Dua kapal Iran dilaporkan mengambil bahan kimia yang diduga menjadi bahan baku bahan bakar roket dari sebuah pelabuhan di China. Informasi ini terungkap dari analisis data pelacakan kapal serta citra satelit.
Kedua kapal tersebut bernama Shabdis dan Barzin. Kapal ini dioperasikan oleh perusahaan pelayaran milik negara Iran, yaitu Islamic Republic of Iran Shipping Lines (IRISL).
Sebelumnya, perusahaan tersebut telah dikenai sanksi oleh Amerika Serikat dan sejumlah negara Barat.
Kapal Sempat Berlabuh di Pelabuhan China
Menurut laporan yang beredar, kedua kapal itu sempat berlabuh di Pelabuhan Gaolan, Zhuhai, China.
Pelabuhan ini dikenal sebagai lokasi penyimpanan berbagai bahan kimia industri. Oleh karena itu, aktivitas kapal tersebut langsung menarik perhatian para analis maritim.

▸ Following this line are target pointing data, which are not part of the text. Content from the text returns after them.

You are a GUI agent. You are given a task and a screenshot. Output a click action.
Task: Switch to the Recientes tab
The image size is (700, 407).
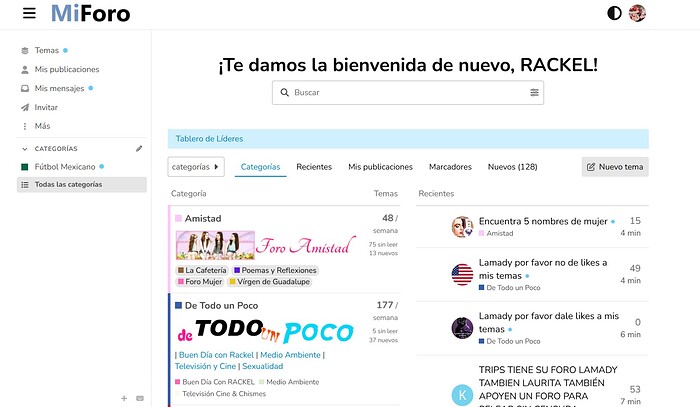[314, 167]
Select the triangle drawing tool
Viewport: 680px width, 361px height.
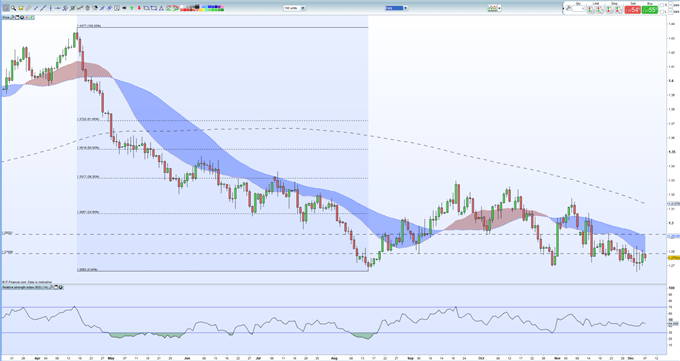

Para analis menduga kapal itu memuat sodium perchlorate. Bahan kimia ini sering digunakan untuk membuat bahan bakar roket padat.
Selain itu, bahan tersebut juga menjadi komponen penting dalam pengembangan teknologi rudal.

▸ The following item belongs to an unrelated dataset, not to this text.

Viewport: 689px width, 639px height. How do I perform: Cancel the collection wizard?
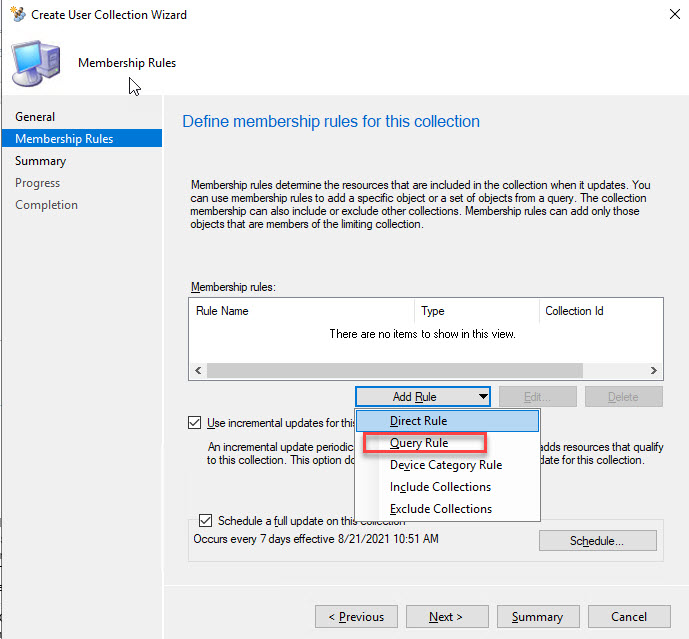629,617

Diduga Berlayar Menuju Iran
Setelah proses pemuatan selesai, kedua kapal itu dilaporkan meninggalkan pelabuhan di China.
Selanjutnya, kapal tersebut diduga berlayar menuju Iran. Para analis memperkirakan tujuan akhirnya adalah Pelabuhan Bandar Abbas.
Pelabuhan tersebut merupakan salah satu pusat logistik utama di negara tersebut.
Picu Perhatian Internasional
Temuan ini kembali memicu perhatian sejumlah negara Barat.
Pasalnya, Iran selama ini dituduh terus mengembangkan program rudal balistik. Program tersebut dinilai dapat meningkatkan kekuatan militernya.
Di tengah ketegangan geopolitik yang masih berlangsung, dugaan pengiriman bahan baku roket ini pun menjadi sorotan internasional.